Into the Mountains

Just as soon as I was getting the hang of this whole roofy-upsidedown thing my exceptionally short attention span shifted along with the passing clouds. Due to an unexpected deviation from the rain theme, North Wales was showered in bright light and blessed with high temperatures. This lapse was never going to last long so urgent action was required.

First up – Cloggy…

Clogwyn D’ur Arddu – not a bad cliff…

A Midsummer Night’s Dream has long been on my never ending ticklist and it’s one of those ones that is very easy to put off – the first pitch is bold, committing, scary, and quite precarious – in fact, having written this short list of reasons I am not 100% convinced as to why I got on it in the first place. Your head definitely needs to be in the right place, so having climbed ‘King of Rumpy’, an E6 gritstone-esq solo up the Llanberis Pass I felt like the time was (or could) be now. Fortunately Midsummer’s went quite smoothly, the only ‘hiccup’ came on the first pitch where I missed the third peg. In effect this made for inconvenient times, looking below I could see it staring up at me 50cm below my feet. Un-reversable moves. 20m ground-fall. No thanks. Don’t Fall. Onwards.

I would highly recommend that anyone wishing to do the route seeks the peg out, there is no reason to make things any more dangerous than they need to be. My other recommendation is to continue to the top rather than lower off (you haven’t really done the route have you?). The second pitch is a superb E5 6a and the third is a neat boulder problem in space, furthermore because you are a long way up you can’t hit the ground. I liked that.

A Midsummer Night’s Dream – Not a safe route…

Whilst my limited attention span was in focus a long Jubilee weekend permitted a trip over to the Lake District with the Booth brothers – Adam and Ed – and Dr. Ed Mitchell. Our game plan was simple: do as many routes in Extreme Rock as possible.

Sad though it might be it gets you to some good places…

First up came a day out on Goat Crag where we did Bitter Oasis and Mirage. This crag has seen some cleaning efforts courtesy of a few dedicated locals – thank-you – and is well worth the trip for those looking for something a little more interesting than Shepherds. On Mirage I cultivated a level of pump so severe that I spent the majority of the next two days recovering (n.b. Cumbrian Ale does not facilitate recovery, despite its near perfect electrolyte balance). It is always good to get a pummelling when you think you are on the form of your life. Gives you a good grounding to know that climbing bold routes temporarily gives you some astonishingly high numbers.

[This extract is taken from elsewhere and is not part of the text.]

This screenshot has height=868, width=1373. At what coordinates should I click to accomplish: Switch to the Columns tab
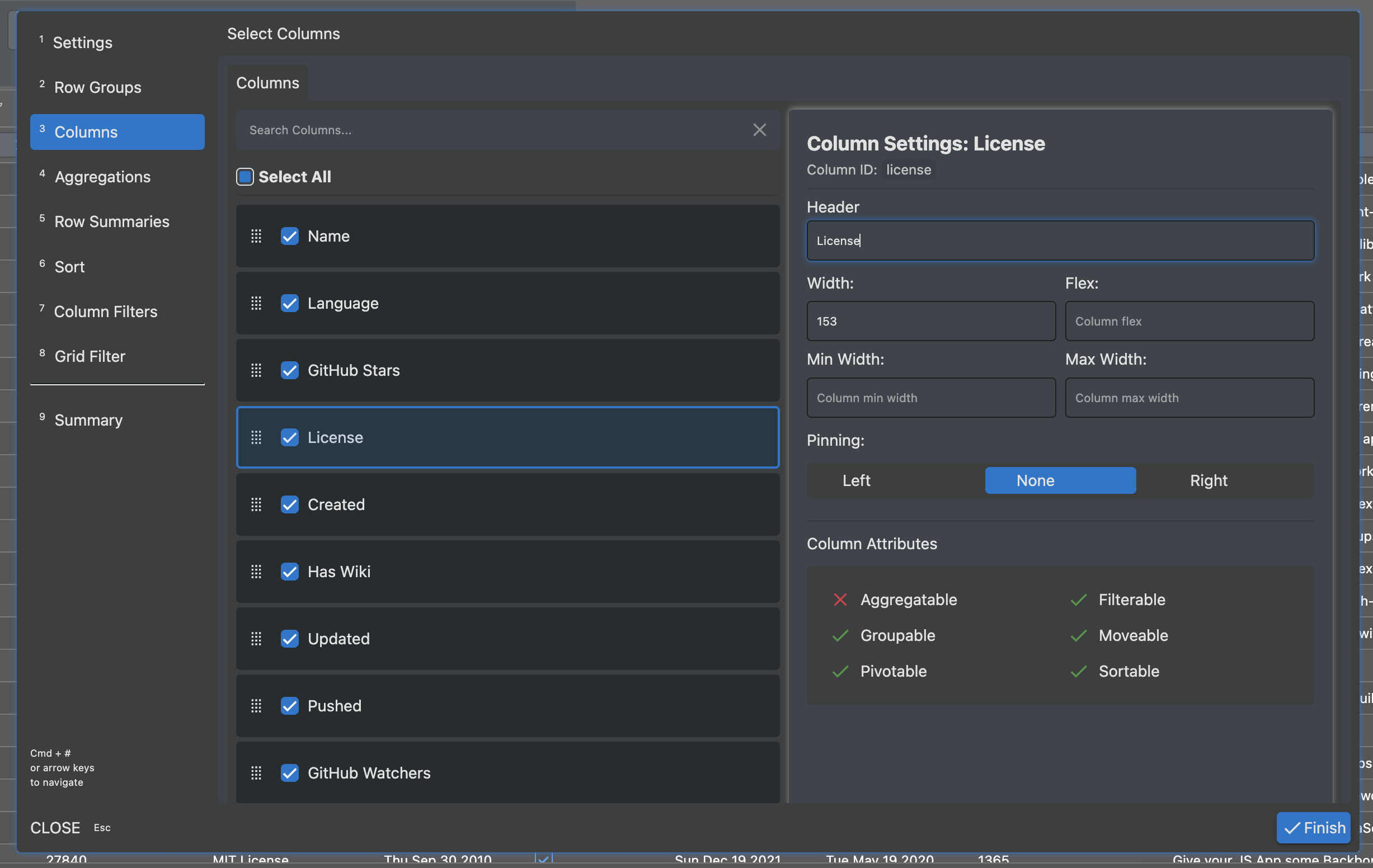pyautogui.click(x=267, y=83)
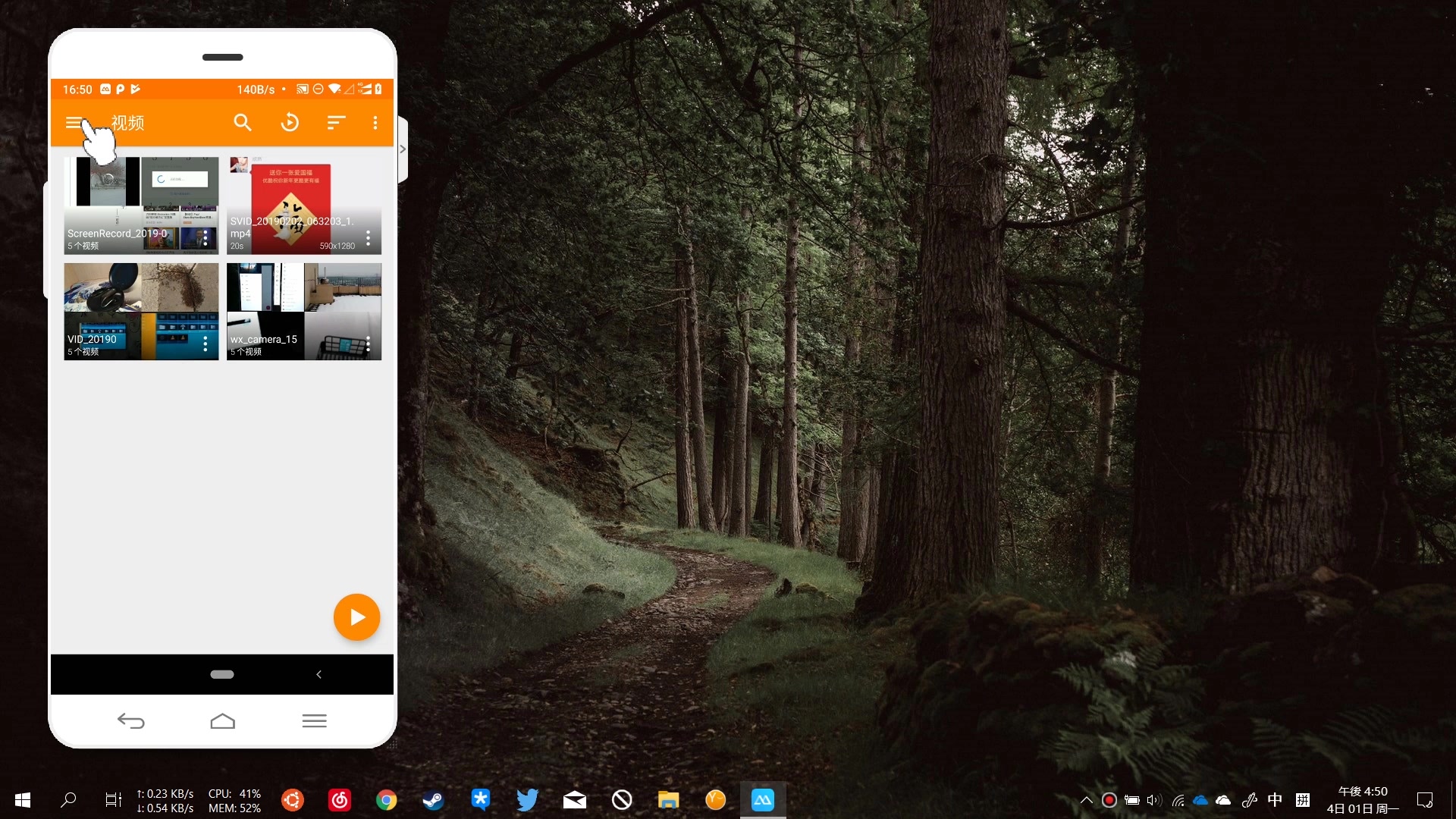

Goat Crag – Despite recent cleaning efforts the quantity of greenery upon arrival is concerning.
The Masters of Disaster – Ed and Adam Booth

Next came Pavey where we climbed Cruel Sister and Fallen Angel -in my humble opinion the latter stood out as something exceptional. In the guidebook it has everything going for it: 47m single-pitch, E4 6a,  lots of climbing, great rock, good line – but – upon first sight you witness the horror that is about to take place. A featureless groove, akin to something you’d find at Tremadog, but on mountain rock and graded by Cumbrian people (who grade things properly). Nightmare. No pictures were taken throughout the ascent (and even if there had been they wouldn’t have been suitable content for this website).

Skipping from south to north we had a rest day at Reecastle (what were we thinking…) then made plans for the following day.

I have visited the Napes once before, climbing the classic Tophet Wall with my friend Rachel. Whilst there two routes caught my eye: Vikings and Supernatural. Vikings, much like Fallen Angel, takes a line that has the word fight all over it. Why do I do this to myself? After climbing non-stop for days on end you would have thought I would have felt on the form of my life, but instead I felt even greater confusion as to where I was at – everything I climbed had an arbitrary number attached. Climbing horrendous grooves + overhanging cracks beats you down, but in the long run makes you stronger…well…maybe not…it certainly arms you with a large repertoire of skills, tricks up the sleeve, scars on your back etc…

No doubt I will make these stupid decisions all over again, but it is quite a lot of fun 🙂

Vikings – surge into the overhanging coffin above, never let go…
Adam Booth on Prana, Black Crag – the more observant of you will notice that I have not mentioned visiting this crag (I’ve done the routes there previously so it wasn’t my battle!)